*** DOCUMENT TEXT Section Begins ***
Spain, North Africa, and the Middle East

During the Middle Ages, Jews were generally better treated by Islamic rulers than Christian ones. Despite second-class citizenship, Jews played prominent roles in Muslim courts, and experienced a "Golden Age" in the Moorish Spain about 900-1100, though the situation deteriorated after that time. History of Jewish communities indigenous to the Middle East and North Africa is described in the article Mizrahi Jew.

The European Enlightenment and Haskalah (1700-1800s)

During the period of the European Renaissance and Enlightenment, significant changes were happening within the Jewish community. TheHaskalah movement paralleled the wider Enlightenment, as Jews began in the 1700s to campaign for emancipation from restrictive laws and integration into the wider European society. Secular and scientific education was added to the traditional religious instruction received by students, and interest in a national Jewish identity, including a revival in the study of Jewish history and Hebrew, started to grow. Haskalah gave birth to the Reform and Conservative movements and planted the seeds of Zionism while at the same time encouraging cultural assimilation into the countries in which Jews resided. At around the same time another movement was born, one preaching almost the opposite of Haskalah, Hasidic Judaism. Hasidic Judiasm began in the 1700s by Rabbi Israel Baal Shem Tov, and quickly gained a following with its more exubarent, mystical approach to religion. These two movements, and the traditional orthodox approach to Judiasm from which they spring, formed the basis for the modern divisions within Jewish observance.
*** DOCUMENT TEXT Section Ends ***
*** DATASET CONTENT Section Begins ***
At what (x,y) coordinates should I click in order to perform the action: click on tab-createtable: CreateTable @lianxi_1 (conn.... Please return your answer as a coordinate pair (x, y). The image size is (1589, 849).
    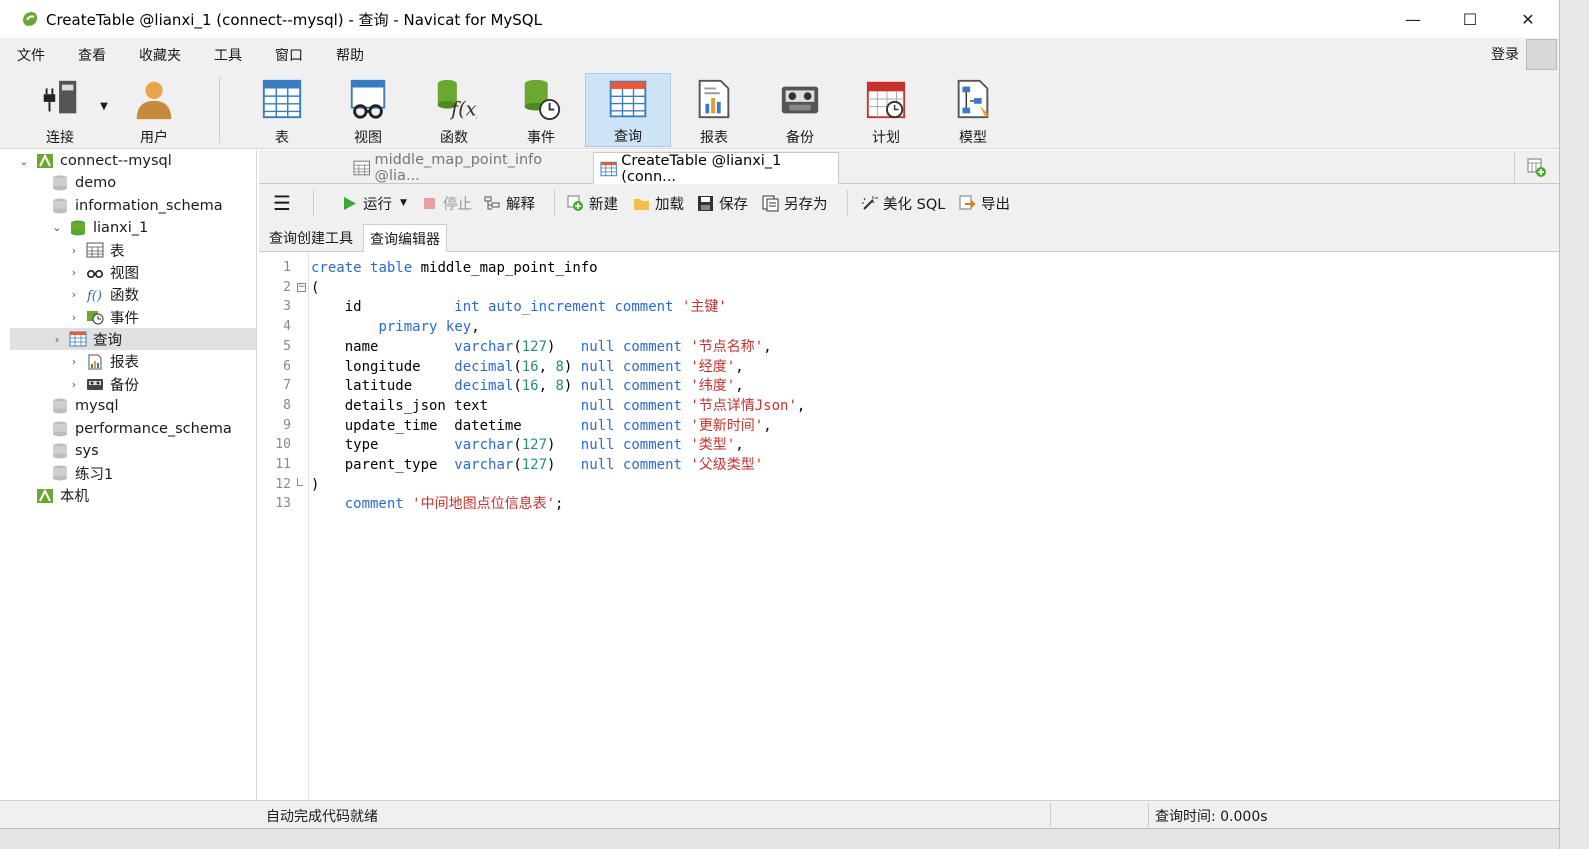
    Looking at the image, I should click on (716, 168).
*** DATASET CONTENT Section Ends ***
#### TASK DETAILS:
According to the passage on Jewish history, who began Hasidic Judaism in the 1700s?

#### COMPLETED TASK:
Rabbi Israel Baal Shem Tov